The prevalence of naturally acquired immunity to Hib in hemodialysis patients was 26.13% (10.22% short-term immunity to Hib and 15.91% long-term immunity to Hib), including 24.32 % of men and 27.54 % of women. Also, this prevalence was 34.14% in the age group 50 - 70 years and 33.33% in patients who underwent hemodialysis treatment for less than 12 months.
This research was conducted for the first time in Iran, and there is no information about the prevalence of naturally acquired immunity against Hib in Iranian hemodialysis patients to compare their results with the results of the present study, but there are some studies about the prevalence of naturally acquired immunity against Hib in hemodialysis patients, which were done in other countries, and there are some studies about the prevalence of Hib in Iran (but not in hemodialysis patients), which shows the importance of the issue.

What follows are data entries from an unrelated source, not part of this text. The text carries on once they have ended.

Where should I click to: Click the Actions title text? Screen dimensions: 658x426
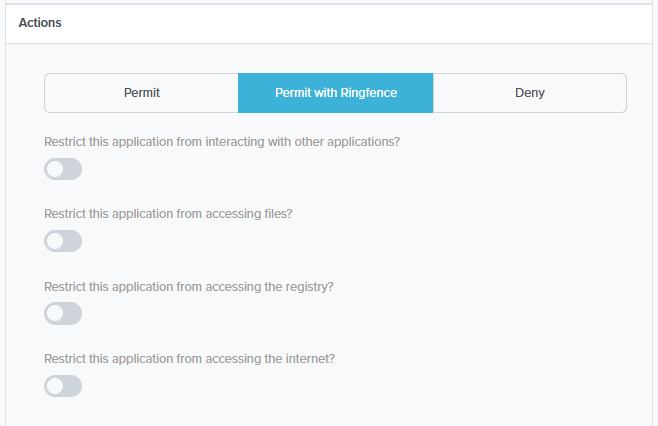(40, 23)
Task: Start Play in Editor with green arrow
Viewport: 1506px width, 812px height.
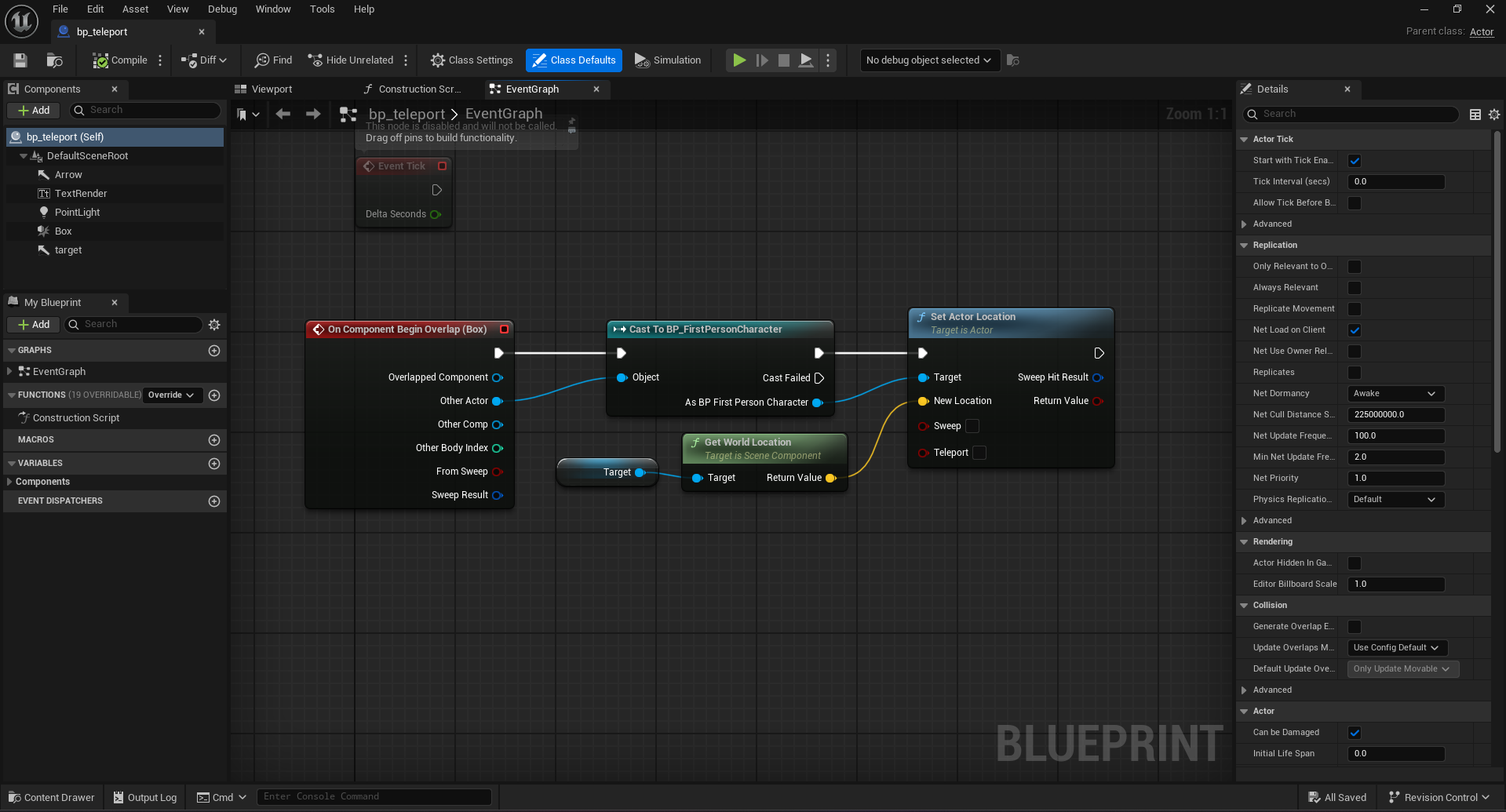Action: pyautogui.click(x=739, y=60)
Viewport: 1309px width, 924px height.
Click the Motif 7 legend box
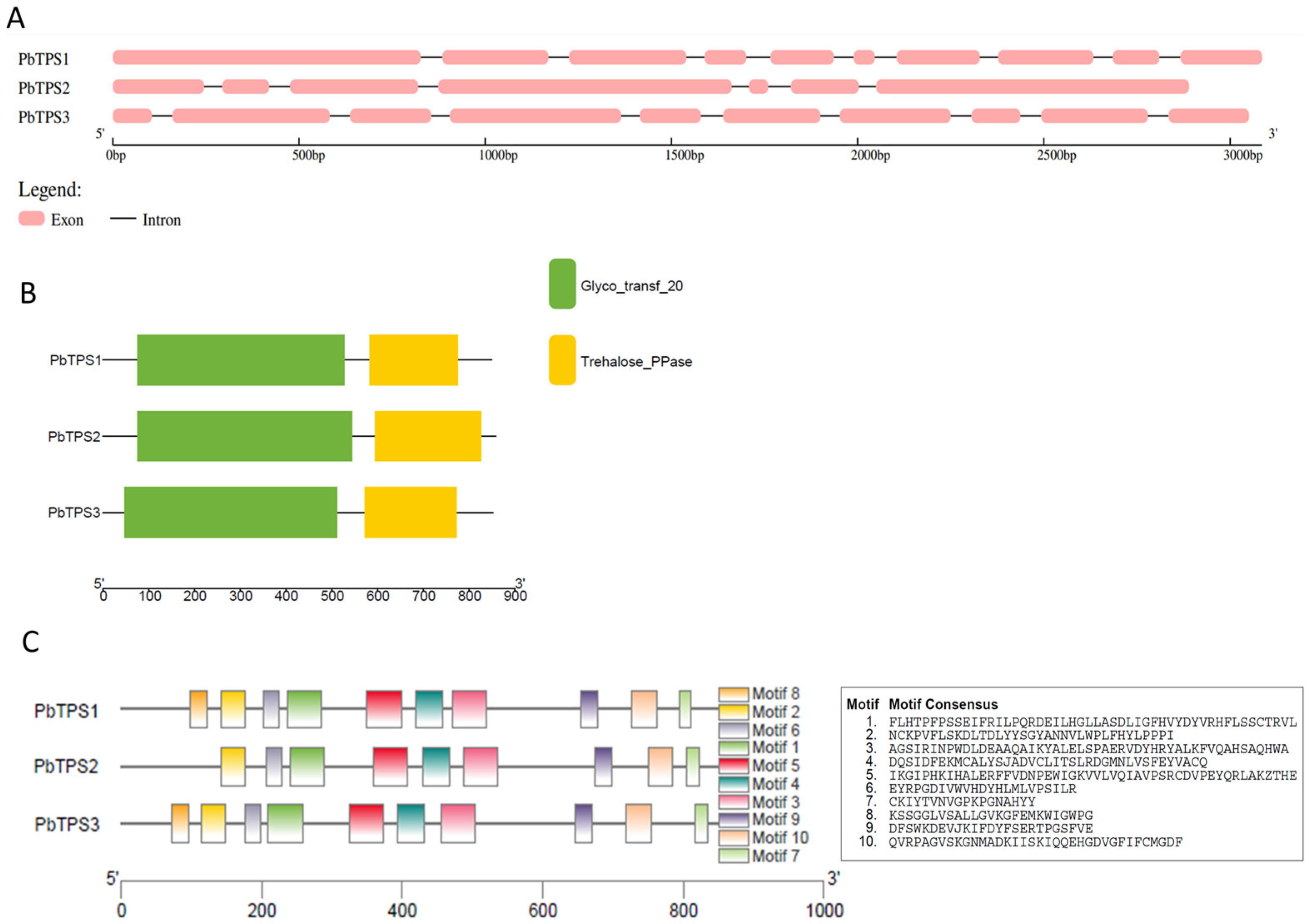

A study by Nix et al. showed that 29% of hemodialysis patients and 3% of healthy people had acquired natural immunity against Hib, which indicates that Hib is one of the infectious agents in these hemodialysis patients (
6).
Gaultier et al. reported that 100% of hemodialysis patients had natural anti-Hib antibodies (without vaccination) in their serum and concluded that Hib is one of the infectious agents in these patients (
18).
Pormohammad et al. reported 60% of the bacterial causes of meningitis in children in Tehran Hib (
19).
In 2013, Emaneini’s research in Yasouj reported Hib as 5% of children’s tonsils and middle ear infections (
20).
Berangi et al. reported Hib to be 12.78% of the agent causing meningitis in children before vaccination in Iran (
21), and in the report by Heidari et al., the involvement of Hib in children’s meningitis decreased to 3.6% after vaccination in Iran (
16).
The results of the present study are consistent with the results of research works which have been done by Nix et al. (
6) and Gaultier et al. (
18) that ESRD patients undergoing hemodialysis are at high risk of Hib infection and suggested Hib vaccination in these patients.
We found a significant relationship between the prevalence of long-term immunity in patients and the number of dialysis sessions three times per week (P < 0.001). This finding is consistent with the results of previous research that this factor is associated with the severity of kidney disease and subsequently with the severity of immune system deficiency (
1,
4,
5). As in Iran, adults and even immunocompromised adults such as hemodialysis patients are not vaccinated against Hib (
16). So, if antibodies against the polysaccharide capsule of this bacterium are found in the serum of these people, it indicates their previous infection with Hib (
22). According to previous studies, “Short-term immunity is obtained from incomplete vaccination or after one Hib infection, and long-term immunity is obtained from complete vaccination or after two or more Hib infections” (
23,
24). Patients with a greater number of dialysis sessions per week have more history of Hib infections and have long-term immunity to Hib.
In this present research, we found that age and duration of dialysis treatment were predictors of acquired immunity to Hib in hemodialysis patients. This finding is not parallel with the results of previous studies that reported these factors are associated with the severity of renal failure and subsequently with the severity of immunodeficiency (
1,
4,
5). This inconsistency may be due to the small number of patients studied in the present study.
The limitations of this research can be mentioned in the small number of studied patients, as well as the lack of determination of serum levels of factors affecting the immune system, such as vitamins and trace elements (
25) and their association with naturally acquired immunity to Hib in these patients. In this research, only the immunological tool, i.e., an antibody against this bacterium, was used as an indicator of the history of the previous infection with this bacterium in patients, and clinical findings were not used. Also, it would be better if this research was done on healthy people as well. But due to a lack of funds, this was not possible.
5.1. Conclusions
In conclusion, the result of the present study showed that the prevalence of naturally acquired immunity against Hib is 26.13% (10.22% short-term immunity to Hib and 15.91% long-term immunity).
Considering that ESRD patients with maintenance hemodialysis therapy are not vaccinated against Hib in Iran, it can be concluded that 26.13% of the hemodialysis patients studied in this research had a history of Hib infection (10.22% had at least one history of Hib infection and 15.91% had two or more histories of Hib infection). Considering the predisposition of ESRD patients to Hib infection and as this infection is preventable with vaccination, it is recommended to conduct case-control research with a high sample size on hemodialysis patients to accurately determine the prevalence of Hib and to decide on the implementation of the Hib vaccination program in these patients.